MARY WOLLSTONECRAFT


In London the position of Mary Wollstonecraft was most trying.

Penniless, deserted by Imlay, her husband, with a hungry babe at her breast, she was looked at askance by most of her old acquaintances. There were not wanting good folks who gathered their skirts about them, sneezed as she passed, and said, "I told you so."

Her brother Charles—a degenerate, pettifogging barrister, with all his father's faults and none of his grandfather's virtues—for whom Mary had advanced money so that he could go to college, came to her in her dire extremity and proffered help. But it was on condition that she should give up her babe and allow him to place it in a foundlings' home. This being done, the virtuous Charles would get Mary a position as weaver in a woolen-mill, under an assumed name, and the past would be as if it never had been. This in the face of the assertion of Pliny, who said, eighteen hundred years before, that one of the things even God could not do, was to obliterate the past; and of Omar's words, "Nor all your tears shall blot a line of it."

The mental processes of Charles are shown in his suggestion of a pleasant plan whereby Imlay could be lured back to England, arrested, and with the assistance of a bumbailiff, marriage forced upon him. His scheme was rejected by the obdurate Mary, who held that the very essence of marriage was freedom.

The tragic humor of the action of Charles turns on his assumption that his sister was "a fallen woman," and must be saved from disgrace. This opinion was shared by various other shady respectables, who kept the matter secret by lifting a soprano wail of woe from the housetops, declaring that Mary had smirched their good names and those of their friends by her outrageous conduct. These people also busied themselves in spreading a report that Mary had gone into "French ways," it being strongly held, then as now, by the rank and file of burly English beef-eaters, male and female, that morality in France is an iridescent dream—only that is not the exact expression they use.

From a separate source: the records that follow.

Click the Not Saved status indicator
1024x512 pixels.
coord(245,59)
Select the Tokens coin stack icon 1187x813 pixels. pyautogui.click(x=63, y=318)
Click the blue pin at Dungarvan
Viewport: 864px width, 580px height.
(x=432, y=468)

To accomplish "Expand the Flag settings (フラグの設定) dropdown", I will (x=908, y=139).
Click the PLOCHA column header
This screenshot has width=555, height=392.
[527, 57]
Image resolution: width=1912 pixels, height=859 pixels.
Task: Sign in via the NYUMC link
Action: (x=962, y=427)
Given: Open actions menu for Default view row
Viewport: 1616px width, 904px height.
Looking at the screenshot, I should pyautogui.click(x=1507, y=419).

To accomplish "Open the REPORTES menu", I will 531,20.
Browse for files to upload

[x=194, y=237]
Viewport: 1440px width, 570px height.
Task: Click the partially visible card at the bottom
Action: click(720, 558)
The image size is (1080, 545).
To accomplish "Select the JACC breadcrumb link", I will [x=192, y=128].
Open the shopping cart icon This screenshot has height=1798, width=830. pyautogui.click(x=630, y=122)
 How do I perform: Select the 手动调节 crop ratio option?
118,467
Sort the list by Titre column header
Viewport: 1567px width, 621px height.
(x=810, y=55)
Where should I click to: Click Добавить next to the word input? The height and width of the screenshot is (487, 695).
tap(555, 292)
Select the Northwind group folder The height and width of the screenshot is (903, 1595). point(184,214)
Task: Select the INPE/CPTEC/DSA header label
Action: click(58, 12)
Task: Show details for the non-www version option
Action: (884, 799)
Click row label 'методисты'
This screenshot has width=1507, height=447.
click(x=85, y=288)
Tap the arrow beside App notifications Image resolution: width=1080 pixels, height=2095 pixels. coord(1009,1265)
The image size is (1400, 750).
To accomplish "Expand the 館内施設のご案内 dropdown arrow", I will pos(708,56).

Hope sank in the heart of the lone woman, and for a few weeks it appeared that suicide was the only way out. As for parting with her child, or with her brother Charles and his kin, Mary would stand by her child. It is related that on one occasion her sister Everina came to visit her, and Mary made bold to minister to her babe in the beautiful maternal way sanctified by time, before bottle-babies became the vogue and Nature was voted vulgar. The sight proved too much for Everina's nerves, and she fainted, first loudly calling for the camphor.

The family din evidently caused Mary to go a step further than she otherwise might, and she dropped the name Imlay and called herself plain Mary Wollstonecraft, thus glorifying the disgrace. This increased fortitude had come about by discovering that she could still work and earn enough money to live on by proofreading and translations; and it seemed that she had a head full of ideas. There in her lonely lodgings at Blackfriars, in the third story back, she was writing "The Rights of Woman." The book in places shows heat and haste, and its fault is not that it leads people in the wrong direction, but that it leads them too far in the right direction—that is, further than a sin-stained and hypocritical world can follow.

When men deserve the ideal, it will be here. If mankind were honest and unselfish, then every proposition held out by Mary Wollstonecraft would hold true. Her book is a vindication, in one sense, of her own position—for at the last, all literature is a confession. But Mary Wollstonecraft's book is also a plea for faith in the Divinity that shapes humanity and "leads us on amid the encircling gloom."